The primary outcome in the study was a composite of stroke, acute coronary syndrome (acute myocardial infarction and hospitalization for unstable angina), acute decompensated heart failure, coronary revascularization, atrial fibrillation, or death from cardiovascular causes.
In addition, secondary outcomes were specified, including individual components of the primary outcome, death from any cause, major adverse cardiac events, and renal outcomes.
A total of 9624 patients were screened for eligibility, with 8511 patients enrolled in the trial. After randomization, a total of 4243 patients were randomized to the intensive-treatment group and 4268 patients randomized to the standard treatment group. Investigators noted 234 patients (2.7%) were lost to follow-up before trial end.
During 1 year of follow-up, data show the mean systolic blood pressure was 127.5 mm Hg in the intensive-treatment group and 135.3 mm Hg in the standard-treatment group.
Further, over a median follow-up of 3.34 years, primary-outcome events happened in 147 patients in the intensive-treatment group. In comparison, the standard-treatment group saw primary outcome events in 196 patients (HR 0.74; 95% CI, 0.60 - 0.92, P = .007).
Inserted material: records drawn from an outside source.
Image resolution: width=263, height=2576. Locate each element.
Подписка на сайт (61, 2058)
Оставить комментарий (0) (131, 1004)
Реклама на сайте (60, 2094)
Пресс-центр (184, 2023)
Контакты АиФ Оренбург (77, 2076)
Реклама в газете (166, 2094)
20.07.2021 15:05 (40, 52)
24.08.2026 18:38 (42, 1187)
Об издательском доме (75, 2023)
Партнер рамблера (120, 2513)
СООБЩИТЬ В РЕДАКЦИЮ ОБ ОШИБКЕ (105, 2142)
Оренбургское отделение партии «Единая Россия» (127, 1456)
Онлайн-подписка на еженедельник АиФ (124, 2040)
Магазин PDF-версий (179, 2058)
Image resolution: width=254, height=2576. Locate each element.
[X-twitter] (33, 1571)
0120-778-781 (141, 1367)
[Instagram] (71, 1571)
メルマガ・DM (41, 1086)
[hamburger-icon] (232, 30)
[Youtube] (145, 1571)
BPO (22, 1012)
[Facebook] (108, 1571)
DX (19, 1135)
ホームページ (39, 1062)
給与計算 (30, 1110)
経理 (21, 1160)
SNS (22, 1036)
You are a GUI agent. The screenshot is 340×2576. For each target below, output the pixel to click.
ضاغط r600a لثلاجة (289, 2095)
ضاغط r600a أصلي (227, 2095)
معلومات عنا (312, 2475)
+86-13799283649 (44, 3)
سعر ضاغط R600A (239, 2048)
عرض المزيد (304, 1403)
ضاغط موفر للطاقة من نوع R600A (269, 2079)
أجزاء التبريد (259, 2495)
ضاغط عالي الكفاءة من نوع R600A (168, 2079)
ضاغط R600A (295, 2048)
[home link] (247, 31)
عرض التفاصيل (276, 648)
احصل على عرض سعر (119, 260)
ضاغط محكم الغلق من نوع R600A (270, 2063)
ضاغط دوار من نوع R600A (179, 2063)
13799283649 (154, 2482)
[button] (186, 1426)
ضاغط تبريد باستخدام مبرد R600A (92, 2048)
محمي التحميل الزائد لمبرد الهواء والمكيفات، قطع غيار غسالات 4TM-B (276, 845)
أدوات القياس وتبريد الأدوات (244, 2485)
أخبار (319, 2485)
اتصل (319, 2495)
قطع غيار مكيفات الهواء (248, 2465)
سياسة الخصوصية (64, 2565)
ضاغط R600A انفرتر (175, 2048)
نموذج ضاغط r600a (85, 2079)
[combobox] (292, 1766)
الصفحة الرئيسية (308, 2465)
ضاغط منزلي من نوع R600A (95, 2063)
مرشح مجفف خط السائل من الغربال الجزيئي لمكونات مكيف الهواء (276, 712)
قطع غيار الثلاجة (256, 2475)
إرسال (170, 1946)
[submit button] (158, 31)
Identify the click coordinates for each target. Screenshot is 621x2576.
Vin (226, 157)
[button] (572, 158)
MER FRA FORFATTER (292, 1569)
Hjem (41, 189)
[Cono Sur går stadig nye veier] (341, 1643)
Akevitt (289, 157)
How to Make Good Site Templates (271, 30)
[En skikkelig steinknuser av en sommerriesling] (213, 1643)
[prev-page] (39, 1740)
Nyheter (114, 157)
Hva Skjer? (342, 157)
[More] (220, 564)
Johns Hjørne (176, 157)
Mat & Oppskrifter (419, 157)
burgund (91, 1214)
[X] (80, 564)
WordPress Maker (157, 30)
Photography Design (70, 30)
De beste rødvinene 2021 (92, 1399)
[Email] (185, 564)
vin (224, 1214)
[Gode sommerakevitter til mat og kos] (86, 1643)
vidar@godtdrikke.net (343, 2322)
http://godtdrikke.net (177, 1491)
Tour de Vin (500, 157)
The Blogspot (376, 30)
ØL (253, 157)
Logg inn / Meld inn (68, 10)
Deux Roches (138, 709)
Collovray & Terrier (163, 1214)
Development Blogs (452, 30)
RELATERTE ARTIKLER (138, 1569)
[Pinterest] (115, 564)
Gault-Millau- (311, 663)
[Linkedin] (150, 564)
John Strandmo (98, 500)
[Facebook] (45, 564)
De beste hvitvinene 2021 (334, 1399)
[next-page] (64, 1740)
In addition, most individual components of the primary outcome favored intensive treatment. Data show the HR for stroke at 0.67 (95% CI, 0.47 - 0.97), acute coronary syndrome at 0.67 (95% CI, 0.47 - 0.94), and acute decompensated heart failure at 0.27 (95% CI, 0.08 - 0.98).
Further, they found the HR for coronary revascularization at 0.69 (95% CI, 0.40 - 1.18), atrial fibrillation at 0.96 (95% CI, 0.55 - 1.68, and death from cardiovascular causes at 0.72 (95% CI, 0.39 - 1.32).
The team noted safety and renal outcome results did not have significant differences between the 2 groups, except for incidence of hypotension showing higher rates in the intensive-treatment group.
The team concluded intensive treatment with systolic blood-pressure targets of 110 to <130mm Hg in older patients with hypertension resulted in a lower incidence of CV events in standard treatment with a target of 130 to <150 mm Hg.
“However, caution is advised when generalizing the results to populations that were not included in the trial, including patients with a history of stroke,” investigators wrote.
The study, “Trial of Intensive Blood-Pressure Control in Older Patients with Hypertension,” was published online in the New England Journal of Medicine.